▶ _DATA IN THIS EXERCISE_:
[start]

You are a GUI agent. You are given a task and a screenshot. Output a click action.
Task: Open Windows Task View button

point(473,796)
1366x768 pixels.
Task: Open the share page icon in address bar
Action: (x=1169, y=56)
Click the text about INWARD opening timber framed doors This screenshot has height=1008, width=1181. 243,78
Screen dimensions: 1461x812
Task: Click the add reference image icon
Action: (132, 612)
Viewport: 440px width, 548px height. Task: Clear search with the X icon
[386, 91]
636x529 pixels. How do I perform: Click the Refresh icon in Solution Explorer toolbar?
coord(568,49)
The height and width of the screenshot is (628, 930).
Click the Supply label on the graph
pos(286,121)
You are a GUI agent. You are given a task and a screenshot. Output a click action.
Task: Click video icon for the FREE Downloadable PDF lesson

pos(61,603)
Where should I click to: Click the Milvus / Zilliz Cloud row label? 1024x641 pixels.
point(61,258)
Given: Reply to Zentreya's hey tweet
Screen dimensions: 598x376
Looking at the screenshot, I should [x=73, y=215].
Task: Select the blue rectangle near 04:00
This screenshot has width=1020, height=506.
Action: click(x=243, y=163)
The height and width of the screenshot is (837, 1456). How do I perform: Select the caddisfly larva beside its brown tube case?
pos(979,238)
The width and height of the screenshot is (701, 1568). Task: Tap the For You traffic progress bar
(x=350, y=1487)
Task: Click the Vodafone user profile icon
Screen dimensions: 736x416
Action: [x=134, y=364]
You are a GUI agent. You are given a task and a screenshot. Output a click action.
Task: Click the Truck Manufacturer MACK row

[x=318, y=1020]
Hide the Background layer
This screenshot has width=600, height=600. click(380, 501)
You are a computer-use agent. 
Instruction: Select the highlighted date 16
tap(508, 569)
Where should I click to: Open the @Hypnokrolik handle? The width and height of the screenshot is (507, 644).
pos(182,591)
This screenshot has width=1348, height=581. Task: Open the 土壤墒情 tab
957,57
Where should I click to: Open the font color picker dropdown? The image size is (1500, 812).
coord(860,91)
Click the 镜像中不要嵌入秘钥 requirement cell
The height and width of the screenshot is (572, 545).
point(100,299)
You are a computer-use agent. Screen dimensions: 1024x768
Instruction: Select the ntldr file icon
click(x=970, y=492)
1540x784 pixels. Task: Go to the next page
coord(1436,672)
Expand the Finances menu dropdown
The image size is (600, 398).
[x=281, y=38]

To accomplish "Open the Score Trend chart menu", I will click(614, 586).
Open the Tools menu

[end]

Lay out every line of the entries above as a Markdown table with the columns Row and Line, numbering the rows in order and omitting blank lines.

▶ _ANSWER FOR THE TASK_:
| Row | Line |
|---|---|
| 1 | You are a GUI agent. You are given a task and a screenshot. Output a click action. |
| 2 | Task: Open Windows Task View button |
| 3 | point(473,796) |
| 4 | 1366x768 pixels. |
| 5 | Task: Open the share page icon in address bar |
| 6 | Action: (x=1169, y=56) |
| 7 | Click the text about INWARD opening timber framed doors This screenshot has height=1008, width=1181. 243,78 |
| 8 | Screen dimensions: 1461x812 |
| 9 | Task: Click the add reference image icon |
| 10 | Action: (132, 612) |
| 11 | Viewport: 440px width, 548px height. Task: Clear search with the X icon |
| 12 | [386, 91] |
| 13 | 636x529 pixels. How do I perform: Click the Refresh icon in Solution Explorer toolbar? |
| 14 | coord(568,49) |
| 15 | The height and width of the screenshot is (628, 930). |
| 16 | Click the Supply label on the graph |
| 17 | pos(286,121) |
| 18 | You are a GUI agent. You are given a task and a screenshot. Output a click action. |
| 19 | Task: Click video icon for the FREE Downloadable PDF lesson |
| 20 | pos(61,603) |
| 21 | Where should I click to: Click the Milvus / Zilliz Cloud row label? 1024x641 pixels. |
| 22 | point(61,258) |
| 23 | Given: Reply to Zentreya's hey tweet |
| 24 | Screen dimensions: 598x376 |
| 25 | Looking at the screenshot, I should [x=73, y=215]. |
| 26 | Task: Select the blue rectangle near 04:00 |
| 27 | This screenshot has width=1020, height=506. |
| 28 | Action: click(x=243, y=163) |
| 29 | The height and width of the screenshot is (837, 1456). How do I perform: Select the caddisfly larva beside its brown tube case? |
| 30 | pos(979,238) |
| 31 | The width and height of the screenshot is (701, 1568). Task: Tap the For You traffic progress bar |
| 32 | (x=350, y=1487) |
| 33 | Task: Click the Vodafone user profile icon |
| 34 | Screen dimensions: 736x416 |
| 35 | Action: [x=134, y=364] |
| 36 | You are a GUI agent. You are given a task and a screenshot. Output a click action. |
| 37 | Task: Click the Truck Manufacturer MACK row |
| 38 | [x=318, y=1020] |
| 39 | Hide the Background layer |
| 40 | This screenshot has width=600, height=600. click(380, 501) |
| 41 | You are a computer-use agent.  |
| 42 | Instruction: Select the highlighted date 16 |
| 43 | tap(508, 569) |
| 44 | Where should I click to: Open the @Hypnokrolik handle? The width and height of the screenshot is (507, 644). |
| 45 | pos(182,591) |
| 46 | This screenshot has width=1348, height=581. Task: Open the 土壤墒情 tab |
| 47 | 957,57 |
| 48 | Where should I click to: Open the font color picker dropdown? The image size is (1500, 812). |
| 49 | coord(860,91) |
| 50 | Click the 镜像中不要嵌入秘钥 requirement cell |
| 51 | The height and width of the screenshot is (572, 545). |
| 52 | point(100,299) |
| 53 | You are a computer-use agent. Screen dimensions: 1024x768 |
| 54 | Instruction: Select the ntldr file icon |
| 55 | click(x=970, y=492) |
| 56 | 1540x784 pixels. Task: Go to the next page |
| 57 | coord(1436,672) |
| 58 | Expand the Finances menu dropdown |
| 59 | The image size is (600, 398). |
| 60 | [x=281, y=38] |
| 61 | To accomplish "Open the Score Trend chart menu", I will click(614, 586). |
| 62 | Open the Tools menu |